Trump Urges House Republicans to Reject Surveillance Law Update The President is unhappy with the way it was used against his campaign in 2016. by Chuck Ross

U.S. President Donald Trump boards Air Force One as he departs Washington for travel to the Kennedy Space Center in Florida at Joint Base Andrews, Maryland, U.S., May 27, 2020. REUTERS/Jonathan Ernst

President Donald Trump on Tuesday urged House Republicans to vote against reauthorization of the Foreign Intelligence Surveillance Act, the surveillance tool that the FBI used to wiretap former Trump campaign aide Carter Page.

“I hope all Republican House Members vote NO on FISA until such time as our Country is able to determine how and why the greatest political, criminal, and subversive scandal in USA history took place!” Trump wrote on Twitter.

Trump’s advice could potentially throw a kink in plans to reauthorize the surveillance law.

The House passed FISA reauthorization on March 11 on a bipartisan vote — 278 to 136 — with 126 Republicans supporting the measure. Attorney General William Barr voiced support for the House version, and urged its passage in the Senate.

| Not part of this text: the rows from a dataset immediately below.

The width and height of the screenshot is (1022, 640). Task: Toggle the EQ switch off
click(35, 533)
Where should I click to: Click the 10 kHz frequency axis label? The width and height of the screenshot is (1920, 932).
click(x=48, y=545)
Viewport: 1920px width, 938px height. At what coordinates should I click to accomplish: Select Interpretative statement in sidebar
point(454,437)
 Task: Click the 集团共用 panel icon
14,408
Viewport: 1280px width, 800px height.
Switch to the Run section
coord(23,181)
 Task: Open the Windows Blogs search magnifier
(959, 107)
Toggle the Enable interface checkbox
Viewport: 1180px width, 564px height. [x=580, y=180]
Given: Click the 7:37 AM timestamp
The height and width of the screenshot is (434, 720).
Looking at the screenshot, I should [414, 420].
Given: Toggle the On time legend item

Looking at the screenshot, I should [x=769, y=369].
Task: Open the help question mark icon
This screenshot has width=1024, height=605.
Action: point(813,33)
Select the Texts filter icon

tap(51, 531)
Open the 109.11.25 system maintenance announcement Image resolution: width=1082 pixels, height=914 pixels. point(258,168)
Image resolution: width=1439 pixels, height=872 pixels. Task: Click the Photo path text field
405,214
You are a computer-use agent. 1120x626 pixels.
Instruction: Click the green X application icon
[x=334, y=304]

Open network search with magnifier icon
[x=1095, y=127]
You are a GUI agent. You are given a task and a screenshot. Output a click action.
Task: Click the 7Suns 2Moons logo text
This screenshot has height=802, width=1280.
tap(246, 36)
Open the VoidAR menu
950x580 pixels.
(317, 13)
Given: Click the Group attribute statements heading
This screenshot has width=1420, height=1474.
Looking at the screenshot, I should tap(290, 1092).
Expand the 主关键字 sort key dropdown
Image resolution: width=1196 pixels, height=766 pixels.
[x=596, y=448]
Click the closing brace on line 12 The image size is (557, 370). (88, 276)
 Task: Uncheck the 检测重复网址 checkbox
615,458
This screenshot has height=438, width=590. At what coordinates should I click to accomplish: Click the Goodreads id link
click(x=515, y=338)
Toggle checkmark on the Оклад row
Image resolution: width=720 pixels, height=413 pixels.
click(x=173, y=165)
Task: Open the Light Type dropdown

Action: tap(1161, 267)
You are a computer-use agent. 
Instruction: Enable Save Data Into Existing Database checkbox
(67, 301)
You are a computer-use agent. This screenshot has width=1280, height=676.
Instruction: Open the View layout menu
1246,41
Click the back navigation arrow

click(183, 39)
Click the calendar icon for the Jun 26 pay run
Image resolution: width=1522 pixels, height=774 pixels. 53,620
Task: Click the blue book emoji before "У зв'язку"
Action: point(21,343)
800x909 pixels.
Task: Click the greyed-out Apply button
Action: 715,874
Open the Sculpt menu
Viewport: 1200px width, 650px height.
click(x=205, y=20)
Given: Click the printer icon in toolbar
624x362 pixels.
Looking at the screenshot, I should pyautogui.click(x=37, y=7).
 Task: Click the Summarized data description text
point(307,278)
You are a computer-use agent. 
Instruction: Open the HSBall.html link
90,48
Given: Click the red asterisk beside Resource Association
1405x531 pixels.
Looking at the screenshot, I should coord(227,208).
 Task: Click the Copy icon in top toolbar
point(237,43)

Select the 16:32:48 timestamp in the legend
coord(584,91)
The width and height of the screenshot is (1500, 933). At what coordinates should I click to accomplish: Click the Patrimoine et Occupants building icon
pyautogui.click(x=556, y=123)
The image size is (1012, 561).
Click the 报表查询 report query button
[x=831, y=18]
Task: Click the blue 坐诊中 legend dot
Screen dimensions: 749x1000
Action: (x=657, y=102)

The Senate passed its own version of a reauthorization bill on May 14. Because of differences in language in the bills, the House will vote on the Senate’s measure sometime this week before it can be sent to Trump’s desk.

Trump’s tweet comes after a series of revelations about the FBI’s investigation of the Trump campaign, which involved surveillance both through FISA and the use of confidential sources.

The FBI during the Obama administration also reportedly relied on the FISA process to snoop on a phone call in late-December 2016 between then-Russian ambassador Sergey Kislyak and incoming national security adviser Michael Flynn.

FBI agents failed to disclose exculpatory information that undermined the theory that Page was working as an agent of Russia. They also failed to tell the FISA Court about problems with the Steele dossier, which the FBI cited extensively to support the claim of probable cause that Page was a spy.

The Justice Department deemed two of the four FISA orders against Page to be invalid because of the FBI errors.

The FBI’s errors were not limited to the Page investigation, according to the IG. An audit of 29 FISA applications found errors in all of them, the IG said in a report released March 31.